● **Reading text**:
☆ ☆ ☆

In [None]:
#This web scraping task involved extracting ordinance descriptions from the Pasay City ordinance website. The code used was specifically designed for this site.

import time
import pandas as pd
from selenium import webdriver
from selenium.webdriver.chrome.service import Service as ChromeService
from webdriver_manager.chrome import ChromeDriverManager
from selenium.webdriver.common.by import By
from selenium.webdriver.support.ui import WebDriverWait
from selenium.webdriver.support import expected_conditions as EC
from selenium.common.exceptions import TimeoutException, NoSuchElementException, StaleElementReferenceException
import os

# Set up Chrome options
options = webdriver.ChromeOptions()
options.add_experimental_option('prefs', {
    "download.default_directory": "C:/Users/denis/Downloads/Thesis/Pasay City Data_090224",
    "download.prompt_for_download": False,
    "download.directory_upgrade": True,
    "safebrowsing.enabled": True,
    "plugins.always_open_pdf_externally": True
})

# Initialize WebDriver
driver = webdriver.Chrome(service=ChromeService(ChromeDriverManager().install()), options=options)

# Start the timer
start_time = time.time()

# URL to scrape
URL = 'https://www.pasaycitysecretariat.com/_Public/ordinancelist.aspx'
driver.get(URL)
driver.maximize_window()

# Initialize lists to store extracted data
numbers = []
descriptions = []
categories = []
dates_enacted = []

try:
    # Generalized XPath to match rows with IDs like "gvwList_DXDataRowX"

☆ ☆ ☆

● **Task A**:
Print the scraping script word for word from "# Initialize WebDriver" up to and including "driver.get(URL)".

● **Data provided**:
☆ ☆ ☆

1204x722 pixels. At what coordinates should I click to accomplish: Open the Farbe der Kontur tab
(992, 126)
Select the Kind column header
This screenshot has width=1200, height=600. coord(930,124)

☆ ☆ ☆

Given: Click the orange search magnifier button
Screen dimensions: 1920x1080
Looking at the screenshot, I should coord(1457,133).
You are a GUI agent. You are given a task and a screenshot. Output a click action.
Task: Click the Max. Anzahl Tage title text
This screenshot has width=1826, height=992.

☆ ☆ ☆

● **Task B**:
How many lines in the records contain the string "This"? Give only the number.

● **Exercise solution A**:
# Initialize WebDriver
driver = webdriver.Chrome(service=ChromeService(ChromeDriverManager().install()), options=options)

# Start the timer
start_time = time.time()

# URL to scrape
URL = 'https://www.pasaycitysecretariat.com/_Public/ordinancelist.aspx'
driver.get(URL)

● **Exercise solution B**:
2